● What you will do
a) In the essay on data eating the world below, what share of storage capacity do Hilbert and Lopez estimate was digital in 2007?
b) Please carry the essay on data eating the world further, starting after its last sentence.

● Text
▼

If it sounds like I’m criticizing Meeker, let me clarify: I sincerely believe that for almost a quarter of a century she has performed an important public service by sharing with us the data she has collected with the support of her well-heeled employers. Now that she has recently established her own $1+ billion growth fund, Bond, she is providing an archive of all her presentations since 1995—a treasure trove of historical data on the tech economy that will serve entrepreneurs, executives, and researchers for years to come.
Moreover, there is no doubt in my mind that each year Meeker has correctly teased out the key trends shaping the tech landscape and that the data she chose to present has been significant for this increasingly important sector of the global economy. I haven’t studied carefully all of Meeker’s presentations, and it’s possible that there have been passing references (as in 2018 and 2019) to stats on data. But I believe that she, like most other astute tech observers, has not realized that the growth of data has been the most important driver of the tech economy.
And there has been data on data. In 2011, Martin Hilbert and Priscila Lopez published their study which estimated that in 1986, 99.2% of all storage capacity was analog, but in 2007, 94% of storage capacity was digital, a complete reversal of roles (in 2002, digital data storage surpassed non-digital for the first time).
It is this remarkably rapid shift from analog to digital that is encapsulated in “(digital) data is eating the world.” I thought I coined the phrase two years ago, when I wrote:
In eating the world, data has not only transformed the management of IT and the IT industry, it has also blurred previously rigid industry boundaries and destroyed the sharp distinction between what is considered “consumer” and what is considered “enterprise.” When everything looks like ones and zeros and you focus on collecting and mining as many ones and zeros as possible, old categories just fade away.
Alas, Google tells me the first (?) mention of “data is eating the world” was by Denny Britz in 2013. This was, of course, a brilliant take on Marc Andreessen’s 2011 observation that “software is eating the world.” More on this later, but first, a quick overview of other key attempts to come up with stats on data volume and growth (for a full account, see my A Very Short History of Big Data).
In October 2000, Peter Lyman and Hal Varian at UC Berkeley published “How Much Information?”—the first comprehensive study to quantify, in computer storage terms, the total amount of new and original information (not counting copies) created in the world annually (in 1999, the world produced 1.5 exabytes of original data). In March 2007, John Gantz, David Reinsel and other researchers at IDC published the first study to estimate and forecast the amount of digital data created and replicated each year (161 exabytes in 2006, estimated to increase more than six-fold to 988 exabytes in 2010, or doubling every 18 months).

▲

● Supplied data
▼

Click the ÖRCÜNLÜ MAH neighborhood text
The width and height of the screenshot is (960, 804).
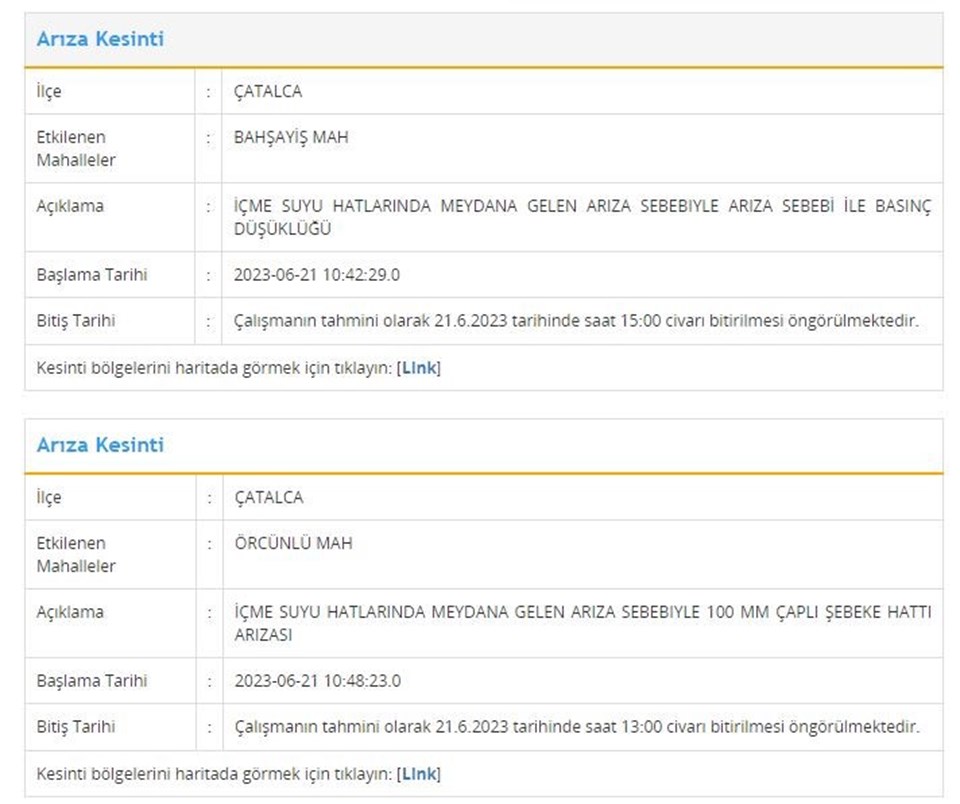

▲

● Task responses
a) 94%

b)
Full disclosure: I commissioned both studies and they were sponsored by my employer at the time, EMC (In recent years, the IDC study has been sponsored by Seagate). EMC was focused on just one segment of the industry—computer storage—and was a leading example of the re-structuring of the industry in the 1990s from a bunch of vertically integrated companies to a bunch of companies focused on just one “horizontal” IT layer (e.g., semiconductors, storage, operating systems). Cisco, focused on (and dominating) computer networking, was also interested in terabytes and exabytes and in June 2008 started releasing an annual “Visual Networking Index”—tracking and forecasting IP traffic, predicting that it will nearly double every two years through 2012, reaching half a zettabyte.
The interest in lots of bytes and the use of forecasting language reminiscent of Moore’s Law were no accident. Both EMC and Cisco represented not only the restructuring of the industry but also a move away from the dominant computer industry paradigm so well encapsulated by Moore’s Law. Faster and faster processors have been perceived by entrepreneurs, established IT companies, IT buyers, and investors/observers such as Mary Meeker as the single most important driver of growth and innovation ever since the term “data processing” was coined in 1954.
Data processing. It’s not that all industry participants ignored data. But data was perceived as the effect and not the cause, the result of having faster and faster devices processing more data and larger and larger containers (also enabled by Moore’s Law) to store it.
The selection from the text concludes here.